こんなの、突き飛ばすこともできないじゃない。
ずるいわ。
「はぁっ……!」
唇が離れて、大仰な息が飛びだす。
メオの瞳がじっとこちらを見つめていて、私も肩で息をしながら見つめ返した。
メオのやつが私とちがって平然としてるのが、ちょっとだけ、悔しい。
背中に感じる硬い幹。
私に口付ける度に曲がる腕の動き。
何も口答えしていないのに、ゆっくりと近付きだしたメオの顔をみとめたあたりで、私のまぶたはそっと閉じ──。
「YOYO! ヘイヘイYO! おフタリさんYO! お熱いねェッ!」
なんか、湧いた。
「青春? HEY! 性シュン? YO! オレらマダマダイケるぜベイべー? オトナになっても燃え上がFIRE?」
街路樹のもと。至近距離で見つめあってた私たちに負けないくらいの超至近距離にあらわれた謎の男。
急に歌い出した暑苦しめの謎の男。
うん。
誰?
日焼けしすぎだし、手の動きがうるさいし、聞いたことないハチャメチャ音楽が耳に慣れない。

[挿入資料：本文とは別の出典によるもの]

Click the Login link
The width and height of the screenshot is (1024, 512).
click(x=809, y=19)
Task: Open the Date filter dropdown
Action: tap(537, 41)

ついでに言わせてもらうなら、微妙にとんでくる唾が死ぬほど不快なんですけど。
「YO〜〜? よく見りゃ兄チャン、カワイイチャンあん。オレともイッチョ、チュッチュをチェケラァ?」
イェア?
謎男の謎掛け声と共に、私のなかのイェアは目覚めた。
YOYO。
やめてYO。
ふざけんじゃないわYO。私の目の前でメオにコナかけるなんていい度胸してるじゃないのYO。
メオをホモにしてたまるもんですか。
大体そもそも、邪魔すんじゃないわYO。
「私の彼に手ぇ出したら鼻にぶら下がってるこの輪っかを引きちぎるわYO」
極至近距離にある色黒いお顔。そこについた金ピカの輪っかに指をかけて、精一杯のドスを効かせた。
は? 『オ、オネエチャン怖いYO』ですって?
…………。
………………。
「いってよし」
これがオバサン呼ばわりだったら、生かしては帰せないところだった。
べ、別にオネエチャン呼びに喜んだわけじゃない。お姉さんよりオネエチャンのほうが若く思えて、嬉しかったわけでは決してない。
ないってば。ないって言ってるじゃないの。
「ふんっ」
鼻を鳴らした。
やっぱり、人がいるところでキスなんてするものじゃないわ。言わんこっちゃない。
メオにそれを告げようとして、逃げていくヘイヘイYOYOから視線を戻した。するとそこには、ぱんっぱんに膨れた丸ほっぺが。
「……なに怒ってんの?」
「怒ってない」
「じゃあ何。焼いて膨らむパンの真似?」
試しに右側の頬を指で突いてみた。そうすると右がしぼんで、左側がさらに膨らむ。反対を押せば、左側がしぼんで右側が膨らむ。
ちょっと地味に楽しい。本当に地味〜にだけど。